Senate Republicans want to pass Obama's 2017 budget, not Trump's

Donald Trump has asked Republicans who control Congress to delay action on a 2017 budget until he gets into office.  House Speaker Paul Ryan has apparently agreed, but Senate Republicans have other ideas.

Speaker Paul D. Ryan said on Thursday that the House would go along with the incoming administration's request and pass a stopgap spending bill that would keep the government running at current spending levels until March.

But Republican leaders in the Senate did not immediately sign on to the plan, reflecting their desire to get contentious spending battles out of the way this year.

Senator Mitch McConnell of Kentucky, the Republican leader, left open the possibility of an agreement with the House [but won't commit to it now].

But signaling that the longstanding tensions between the House and Senate may not abate under a more unified Republican government, some Senate Republicans expressed concern that waiting until early next year could distract them from other legislative priorities.

"My opinion is that it would be better to get this year done now," said Senator Roy Blunt, Republican of Missouri and a member of the Appropriations Committee. "My preference is to do it now and not get bogged down early next year."
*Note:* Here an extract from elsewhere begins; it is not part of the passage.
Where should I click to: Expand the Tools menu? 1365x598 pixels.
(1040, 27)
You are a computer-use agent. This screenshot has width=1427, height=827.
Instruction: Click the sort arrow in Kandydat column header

Senator Lamar Alexander of Tennessee, another Republican on the Appropriations Committee, [said,] "I would think the last thing the Trump administration would want to do is spend time cleaning up an appropriations bill that was supposed to have been passed in the previous year under Obama," he said.

The way the budget process has worked for the last eight years is that Obama told Congress exactly how much money he wanted, and Congress, afraid of Obama shutting down the government and blaming them, gave Obama 100%.  This is the process that Blunt, Alexander, and perhaps even McConnell still want to continue, even with Trump's election as president.  If they do this again, this will needlessly lock Obama's budget into Trump's first year as president.